• [Work to be completed]: Repeat every record exactly as given.
*** Opening Task input ***
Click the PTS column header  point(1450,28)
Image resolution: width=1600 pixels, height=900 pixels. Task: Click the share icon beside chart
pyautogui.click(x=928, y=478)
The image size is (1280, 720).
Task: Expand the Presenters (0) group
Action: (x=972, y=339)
*** Closing Task input ***
• [Solved problem]:
Click the PTS column header  point(1450,28)
Image resolution: width=1600 pixels, height=900 pixels. Task: Click the share icon beside chart
pyautogui.click(x=928, y=478)
The image size is (1280, 720).
Task: Expand the Presenters (0) group
Action: (x=972, y=339)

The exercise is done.